Saw this on the local News/Traffic/Weather station:

http://wtop.com/209/3759758/Amazon-scam-email-latest-in-ID-theft-worries

Bottom line: if you get an 'order confirmation' from Amazon for something you didn't order, don't click through. Go directly with your regular link. This scam apparently asks for your Amazon account number which, frankly, I don't even know as I've never been asked for such a thing from the Zon. That would be a big red flag for me! 

And report it to Amazon! Here's how, taken from their site:

To report a phishing or spoofed e-mail:

Do one of the following:
*Open a new e-mail and attach the e-mail you suspect is fake.
Note: Sending this suspicious e-mail as an attachment is the best way for us to track it.

*If you can't send the e-mail as an attachment, you can forward it.

Send the e-mail to [email protected]

Note: Amazon can't respond personally when you report a suspicious e-mail to [email protected], but you may receive an automatic confirmation. If you have security concerns about your account, please contact us using the Contact Us button.


----------



## Betsy the Quilter (Oct 27, 2008)

It looks similar to, but not quite like, the confirmation emails we get about items ordered.

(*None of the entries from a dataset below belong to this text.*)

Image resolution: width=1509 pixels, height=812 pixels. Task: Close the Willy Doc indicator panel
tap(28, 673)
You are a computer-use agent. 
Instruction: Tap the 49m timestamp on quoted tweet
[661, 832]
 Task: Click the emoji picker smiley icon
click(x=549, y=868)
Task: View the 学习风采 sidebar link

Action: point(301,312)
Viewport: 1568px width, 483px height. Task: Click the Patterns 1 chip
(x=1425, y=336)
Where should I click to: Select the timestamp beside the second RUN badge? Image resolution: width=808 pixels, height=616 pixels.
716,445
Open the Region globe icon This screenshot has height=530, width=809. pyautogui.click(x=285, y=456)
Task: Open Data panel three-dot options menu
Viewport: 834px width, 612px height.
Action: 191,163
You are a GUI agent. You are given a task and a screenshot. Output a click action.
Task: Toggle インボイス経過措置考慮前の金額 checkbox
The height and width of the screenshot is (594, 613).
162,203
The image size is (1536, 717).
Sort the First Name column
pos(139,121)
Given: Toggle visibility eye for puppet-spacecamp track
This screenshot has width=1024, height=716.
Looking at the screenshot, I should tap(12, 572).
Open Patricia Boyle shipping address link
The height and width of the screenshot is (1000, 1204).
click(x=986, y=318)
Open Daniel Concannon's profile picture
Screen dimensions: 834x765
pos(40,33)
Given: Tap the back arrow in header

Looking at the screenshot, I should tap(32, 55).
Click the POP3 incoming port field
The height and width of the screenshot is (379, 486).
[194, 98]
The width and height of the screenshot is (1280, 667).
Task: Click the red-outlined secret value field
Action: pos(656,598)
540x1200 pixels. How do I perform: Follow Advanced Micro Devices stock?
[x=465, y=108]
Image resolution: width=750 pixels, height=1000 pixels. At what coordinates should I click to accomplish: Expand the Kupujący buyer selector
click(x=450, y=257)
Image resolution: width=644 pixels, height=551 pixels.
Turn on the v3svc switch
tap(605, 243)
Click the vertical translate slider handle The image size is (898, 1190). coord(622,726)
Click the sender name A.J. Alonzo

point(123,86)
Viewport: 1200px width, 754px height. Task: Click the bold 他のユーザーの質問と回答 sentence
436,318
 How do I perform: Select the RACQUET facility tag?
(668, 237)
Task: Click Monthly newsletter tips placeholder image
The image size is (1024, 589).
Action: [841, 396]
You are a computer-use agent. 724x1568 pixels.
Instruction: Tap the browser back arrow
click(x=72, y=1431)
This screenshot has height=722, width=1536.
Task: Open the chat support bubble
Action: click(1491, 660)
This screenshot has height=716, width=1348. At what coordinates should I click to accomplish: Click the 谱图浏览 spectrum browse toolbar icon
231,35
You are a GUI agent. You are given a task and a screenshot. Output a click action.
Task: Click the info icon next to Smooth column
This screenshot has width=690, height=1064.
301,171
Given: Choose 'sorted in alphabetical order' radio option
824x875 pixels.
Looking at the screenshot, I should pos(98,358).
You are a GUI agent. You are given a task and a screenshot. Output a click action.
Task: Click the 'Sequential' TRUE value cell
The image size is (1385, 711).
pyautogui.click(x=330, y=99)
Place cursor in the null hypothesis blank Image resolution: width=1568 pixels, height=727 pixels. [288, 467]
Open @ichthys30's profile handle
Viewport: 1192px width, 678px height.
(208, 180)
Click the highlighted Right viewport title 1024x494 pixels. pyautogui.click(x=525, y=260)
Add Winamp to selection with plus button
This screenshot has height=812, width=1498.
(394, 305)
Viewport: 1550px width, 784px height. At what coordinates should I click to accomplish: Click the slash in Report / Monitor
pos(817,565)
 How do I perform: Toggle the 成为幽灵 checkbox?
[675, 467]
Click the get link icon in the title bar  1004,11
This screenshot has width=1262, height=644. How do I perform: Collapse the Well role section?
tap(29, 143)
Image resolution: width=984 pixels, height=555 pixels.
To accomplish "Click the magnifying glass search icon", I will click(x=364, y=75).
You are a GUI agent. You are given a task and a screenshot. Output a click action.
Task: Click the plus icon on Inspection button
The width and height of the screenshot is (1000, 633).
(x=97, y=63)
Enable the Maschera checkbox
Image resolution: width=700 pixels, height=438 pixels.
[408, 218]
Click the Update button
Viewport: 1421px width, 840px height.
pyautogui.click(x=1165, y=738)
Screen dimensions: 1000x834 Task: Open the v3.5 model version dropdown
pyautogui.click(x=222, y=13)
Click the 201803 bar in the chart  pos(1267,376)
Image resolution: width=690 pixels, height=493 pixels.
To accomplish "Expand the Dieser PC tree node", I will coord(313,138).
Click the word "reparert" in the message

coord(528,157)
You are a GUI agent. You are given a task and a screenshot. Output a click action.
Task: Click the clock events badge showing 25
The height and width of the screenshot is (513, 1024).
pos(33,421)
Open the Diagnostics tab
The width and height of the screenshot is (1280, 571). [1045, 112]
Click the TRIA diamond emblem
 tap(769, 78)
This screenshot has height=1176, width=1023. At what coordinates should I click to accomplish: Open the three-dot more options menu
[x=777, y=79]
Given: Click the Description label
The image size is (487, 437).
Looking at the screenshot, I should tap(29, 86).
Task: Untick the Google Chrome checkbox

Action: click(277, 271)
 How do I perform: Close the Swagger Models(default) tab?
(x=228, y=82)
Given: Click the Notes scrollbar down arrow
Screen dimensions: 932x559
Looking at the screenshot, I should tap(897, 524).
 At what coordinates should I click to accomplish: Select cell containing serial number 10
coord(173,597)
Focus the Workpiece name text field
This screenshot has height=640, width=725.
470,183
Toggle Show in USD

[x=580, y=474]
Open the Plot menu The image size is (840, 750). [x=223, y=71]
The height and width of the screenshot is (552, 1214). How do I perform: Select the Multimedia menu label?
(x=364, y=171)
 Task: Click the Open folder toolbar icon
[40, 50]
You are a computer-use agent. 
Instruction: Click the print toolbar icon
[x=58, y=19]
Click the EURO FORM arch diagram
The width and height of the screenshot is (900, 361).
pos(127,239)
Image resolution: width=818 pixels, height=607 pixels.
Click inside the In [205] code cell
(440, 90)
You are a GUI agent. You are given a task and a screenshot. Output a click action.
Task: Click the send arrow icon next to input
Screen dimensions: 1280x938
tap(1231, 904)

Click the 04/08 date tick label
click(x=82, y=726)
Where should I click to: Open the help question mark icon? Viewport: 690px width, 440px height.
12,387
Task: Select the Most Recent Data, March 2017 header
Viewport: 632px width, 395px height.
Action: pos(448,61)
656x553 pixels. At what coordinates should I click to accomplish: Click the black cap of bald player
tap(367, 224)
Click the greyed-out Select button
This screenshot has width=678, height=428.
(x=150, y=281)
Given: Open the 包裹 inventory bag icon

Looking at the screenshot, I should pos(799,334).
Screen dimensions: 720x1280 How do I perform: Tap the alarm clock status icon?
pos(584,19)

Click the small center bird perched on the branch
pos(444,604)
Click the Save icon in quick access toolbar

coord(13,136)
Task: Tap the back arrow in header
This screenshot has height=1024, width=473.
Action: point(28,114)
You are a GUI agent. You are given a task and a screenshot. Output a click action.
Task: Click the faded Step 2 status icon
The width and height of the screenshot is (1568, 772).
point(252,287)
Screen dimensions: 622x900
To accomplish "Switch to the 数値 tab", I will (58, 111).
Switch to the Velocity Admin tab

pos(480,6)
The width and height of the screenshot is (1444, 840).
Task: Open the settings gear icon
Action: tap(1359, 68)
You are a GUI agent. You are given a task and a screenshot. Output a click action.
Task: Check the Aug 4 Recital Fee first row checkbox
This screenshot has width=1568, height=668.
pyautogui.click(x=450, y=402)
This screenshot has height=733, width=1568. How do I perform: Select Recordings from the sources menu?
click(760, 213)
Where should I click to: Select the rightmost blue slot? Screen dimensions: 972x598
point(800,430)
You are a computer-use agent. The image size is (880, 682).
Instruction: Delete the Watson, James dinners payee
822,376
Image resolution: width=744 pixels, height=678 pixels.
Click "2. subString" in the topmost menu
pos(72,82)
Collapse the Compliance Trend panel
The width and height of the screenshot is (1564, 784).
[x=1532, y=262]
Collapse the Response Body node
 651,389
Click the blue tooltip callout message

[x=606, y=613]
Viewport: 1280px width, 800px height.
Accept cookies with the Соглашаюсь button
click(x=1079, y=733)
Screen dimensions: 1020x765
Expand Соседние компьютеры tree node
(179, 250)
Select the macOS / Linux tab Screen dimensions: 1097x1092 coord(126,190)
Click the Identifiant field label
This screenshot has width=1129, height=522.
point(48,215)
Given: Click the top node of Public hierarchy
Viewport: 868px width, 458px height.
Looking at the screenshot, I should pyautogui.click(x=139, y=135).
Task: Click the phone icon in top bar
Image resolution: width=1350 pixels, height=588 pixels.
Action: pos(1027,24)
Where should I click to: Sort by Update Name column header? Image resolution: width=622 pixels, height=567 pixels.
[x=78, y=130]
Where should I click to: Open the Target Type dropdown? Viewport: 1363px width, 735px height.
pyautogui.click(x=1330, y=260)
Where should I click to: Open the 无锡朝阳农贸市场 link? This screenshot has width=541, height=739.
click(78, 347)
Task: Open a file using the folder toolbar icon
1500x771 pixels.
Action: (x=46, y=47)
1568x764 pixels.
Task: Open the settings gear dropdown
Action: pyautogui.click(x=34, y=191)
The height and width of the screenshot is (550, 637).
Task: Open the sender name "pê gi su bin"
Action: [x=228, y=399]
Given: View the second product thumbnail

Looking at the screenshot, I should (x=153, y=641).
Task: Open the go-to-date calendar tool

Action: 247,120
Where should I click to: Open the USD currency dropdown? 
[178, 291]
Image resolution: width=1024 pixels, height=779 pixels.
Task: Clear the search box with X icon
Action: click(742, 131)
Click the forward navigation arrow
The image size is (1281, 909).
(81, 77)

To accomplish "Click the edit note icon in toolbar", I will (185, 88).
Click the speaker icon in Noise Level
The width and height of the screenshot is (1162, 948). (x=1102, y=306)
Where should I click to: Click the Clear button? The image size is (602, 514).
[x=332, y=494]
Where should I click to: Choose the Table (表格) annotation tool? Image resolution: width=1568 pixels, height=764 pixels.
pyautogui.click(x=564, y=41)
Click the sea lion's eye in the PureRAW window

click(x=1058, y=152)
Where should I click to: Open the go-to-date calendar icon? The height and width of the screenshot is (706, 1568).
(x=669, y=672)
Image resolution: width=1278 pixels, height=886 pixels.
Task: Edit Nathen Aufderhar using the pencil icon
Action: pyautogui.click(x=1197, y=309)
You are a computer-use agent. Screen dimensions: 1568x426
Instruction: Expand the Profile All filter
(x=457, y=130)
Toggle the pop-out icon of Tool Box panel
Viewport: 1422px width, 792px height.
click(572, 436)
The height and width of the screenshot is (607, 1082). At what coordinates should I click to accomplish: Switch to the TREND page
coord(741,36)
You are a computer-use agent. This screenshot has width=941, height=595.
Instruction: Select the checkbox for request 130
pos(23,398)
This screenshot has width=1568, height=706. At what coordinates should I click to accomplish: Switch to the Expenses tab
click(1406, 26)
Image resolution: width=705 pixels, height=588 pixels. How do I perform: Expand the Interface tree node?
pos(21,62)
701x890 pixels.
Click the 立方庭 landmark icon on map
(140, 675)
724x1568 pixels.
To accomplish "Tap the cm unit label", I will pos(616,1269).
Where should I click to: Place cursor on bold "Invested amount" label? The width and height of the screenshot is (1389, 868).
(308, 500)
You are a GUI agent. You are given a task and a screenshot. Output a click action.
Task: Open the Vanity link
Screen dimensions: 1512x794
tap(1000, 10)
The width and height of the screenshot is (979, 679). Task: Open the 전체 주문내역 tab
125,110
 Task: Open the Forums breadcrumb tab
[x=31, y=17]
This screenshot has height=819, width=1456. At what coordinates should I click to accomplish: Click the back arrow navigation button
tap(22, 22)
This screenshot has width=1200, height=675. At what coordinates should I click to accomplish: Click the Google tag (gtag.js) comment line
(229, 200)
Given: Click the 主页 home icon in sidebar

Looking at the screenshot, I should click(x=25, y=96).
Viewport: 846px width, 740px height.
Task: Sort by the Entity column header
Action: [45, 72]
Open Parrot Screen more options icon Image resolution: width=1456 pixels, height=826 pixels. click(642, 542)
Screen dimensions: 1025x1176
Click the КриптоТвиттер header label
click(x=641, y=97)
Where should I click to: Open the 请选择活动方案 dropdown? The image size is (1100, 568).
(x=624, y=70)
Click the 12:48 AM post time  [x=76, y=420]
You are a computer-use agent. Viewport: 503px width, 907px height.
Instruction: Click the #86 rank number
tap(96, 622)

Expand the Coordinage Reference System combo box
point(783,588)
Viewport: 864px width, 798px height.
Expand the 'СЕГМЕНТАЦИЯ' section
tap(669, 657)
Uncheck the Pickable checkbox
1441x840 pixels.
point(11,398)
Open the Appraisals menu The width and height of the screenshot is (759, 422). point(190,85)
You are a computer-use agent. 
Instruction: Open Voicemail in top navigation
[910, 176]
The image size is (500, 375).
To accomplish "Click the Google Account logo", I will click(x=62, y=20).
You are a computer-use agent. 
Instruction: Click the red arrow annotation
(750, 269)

Although it confused me that the article says the email will ask for your "Amazon account number." I don't have an Amazon account number.  If I got that request, I would know right away it was bogus.

At any rate, always a good reminder to not click through and provide personal information from emails if you don't have to.

Thanks!

Betsy


----------



## Ann in Arlington (Oct 27, 2008)

That's exactly what I thought -- it's very close but the 'account number' thing would clue me in.

Still . . . .everyone's busy this time of year . . . . and if more than one person buys from the same account . . . . .


----------



## Kathy (Nov 5, 2008)

This happened to about a year ago. I got several a day. The confirmation number just didn't look right.  Most Kindle book orders start with DO and orders for a product start wit numbers. All of the confirmations I got started with a different letter and it just didn't look right. I called Amazon and they confirmed they were not legitimate. They had me copy and send to the same email address Ann posted. Luckily I'm very wary and didn't respond. I reported it as spam and they quit coming.


----------



## telracs (Jul 12, 2009)

i never click through confirmation e-mails from amazon, so i guess i'm safe from this one.


----------



## cinisajoy (Mar 10, 2013)

I got one from E-shop Best Buy.  The e-mail address it came from was support at painstorerelief dot com.  Nope not opening that file.
Not to mention, it came to an email address that is not the one best buy has on file.


----------



## D/W (Dec 29, 2010)

telracs said:


> i never click through confirmation e-mails from amazon, so i guess i'm safe from this one.


Same here. I never click on _any_ links in emails--even when they're from friends.


----------